提示文:
----------------------------------------
本発明のゴム架橋物は、本発明の架橋性ニトリルゴム組成物を用い、所望の形状に対応した成形機、たとえば、押出機、射出成形機、圧縮機、ロールなどにより成形を行い、加熱することにより架橋反応を行い、架橋物として形状を固定化することにより製造することができる。この場合においては、予め成形した後に架橋しても、成形と同時に架橋を行ってもよい。成形温度は、通常、10〜200℃、好ましくは25〜120℃である。架橋温度は、通常、100〜200℃、好ましくは130〜190℃であり、架橋時間は、通常、1分〜24時間、好ましくは2分〜1時間である。
【0061】
また、架橋物の形状、大きさなどによっては、表面が架橋していても内部まで十分に架橋していない場合があるので、さらに加熱して二次架橋を行ってもよい。
加熱方法としては、プレス加熱、スチーム加熱、オーブン加熱、熱風加熱などのゴムの架橋に用いられる一般的な方法を適宜選択すればよい。
【0062】
このようにして得られる本発明のゴム架橋物は、上述した本発明の架橋性ニトリルゴム組成物を架橋して得られるものであり、引張強度および伸びなどの機械的特性が良好であり、かつ、耐熱老化性、耐寒性および耐圧縮永久歪み性に優れるものである。
----------------------------------------
保存データ:

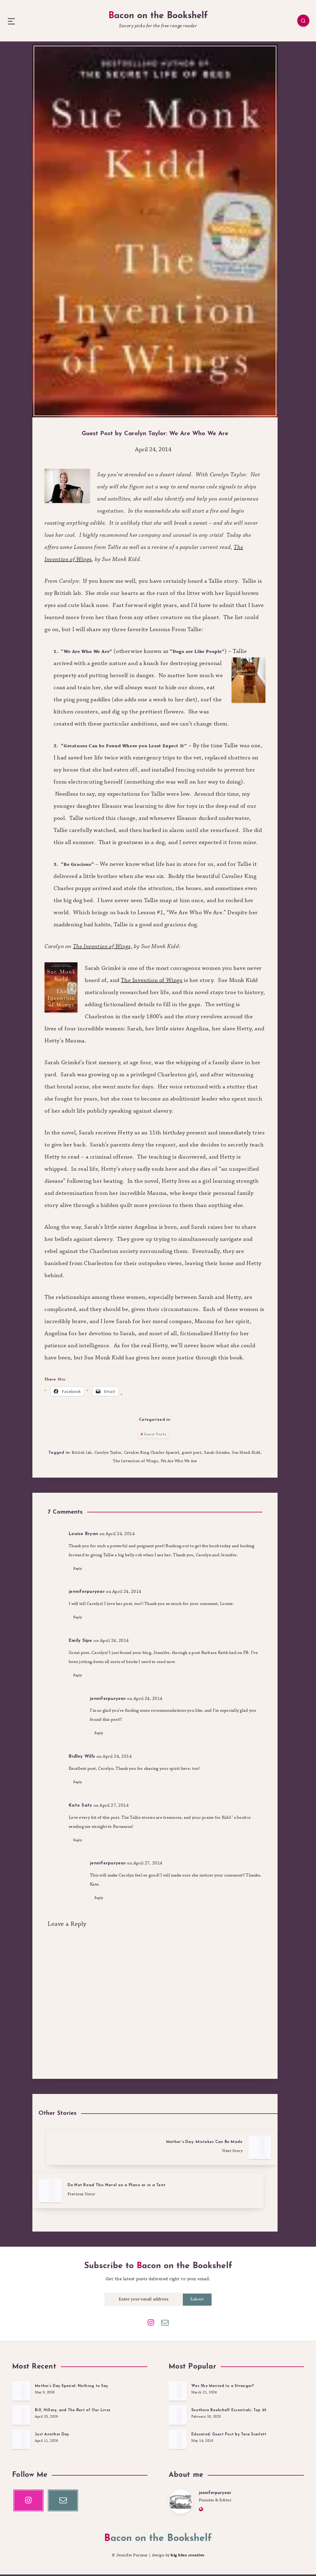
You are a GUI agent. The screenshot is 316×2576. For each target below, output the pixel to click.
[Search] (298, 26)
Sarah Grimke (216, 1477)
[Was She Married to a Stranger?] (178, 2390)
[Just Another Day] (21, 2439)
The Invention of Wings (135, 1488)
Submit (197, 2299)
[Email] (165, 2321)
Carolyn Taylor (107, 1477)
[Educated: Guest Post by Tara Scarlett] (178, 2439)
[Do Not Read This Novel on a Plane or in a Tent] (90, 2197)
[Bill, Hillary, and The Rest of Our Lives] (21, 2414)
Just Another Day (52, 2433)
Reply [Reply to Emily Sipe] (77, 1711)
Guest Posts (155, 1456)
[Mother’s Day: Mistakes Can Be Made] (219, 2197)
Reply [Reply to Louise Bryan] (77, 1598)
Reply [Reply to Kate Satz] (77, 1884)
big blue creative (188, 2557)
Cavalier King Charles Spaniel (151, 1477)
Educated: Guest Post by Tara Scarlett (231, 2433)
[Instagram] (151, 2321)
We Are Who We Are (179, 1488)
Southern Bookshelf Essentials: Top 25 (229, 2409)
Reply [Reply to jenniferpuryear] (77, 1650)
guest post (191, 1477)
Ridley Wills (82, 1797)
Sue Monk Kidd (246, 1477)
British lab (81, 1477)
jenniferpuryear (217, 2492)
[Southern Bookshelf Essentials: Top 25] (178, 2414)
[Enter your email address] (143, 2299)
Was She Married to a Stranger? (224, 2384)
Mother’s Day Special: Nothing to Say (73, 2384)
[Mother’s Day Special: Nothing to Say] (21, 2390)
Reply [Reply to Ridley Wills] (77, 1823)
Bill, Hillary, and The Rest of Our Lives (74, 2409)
----------------------------------------
課題 1: 提示文によると、架橋の後にさらに加熱して二次架橋を行うことがあるのはなぜか。1〜3文で説明せよ。
課題 2: 提示文のうち、「本発明のゴム架橋物は、本発明」から始まり「ましくは2分〜1時間である。」までの部分を一字も変えずに返せ。

正答 1: 架橋物の形状や大きさによっては、表面が架橋していても内部まで十分に架橋していない場合があるためである。

正答 2:
本発明のゴム架橋物は、本発明の架橋性ニトリルゴム組成物を用い、所望の形状に対応した成形機、たとえば、押出機、射出成形機、圧縮機、ロールなどにより成形を行い、加熱することにより架橋反応を行い、架橋物として形状を固定化することにより製造することができる。この場合においては、予め成形した後に架橋しても、成形と同時に架橋を行ってもよい。成形温度は、通常、10〜200℃、好ましくは25〜120℃である。架橋温度は、通常、100〜200℃、好ましくは130〜190℃であり、架橋時間は、通常、1分〜24時間、好ましくは2分〜1時間である。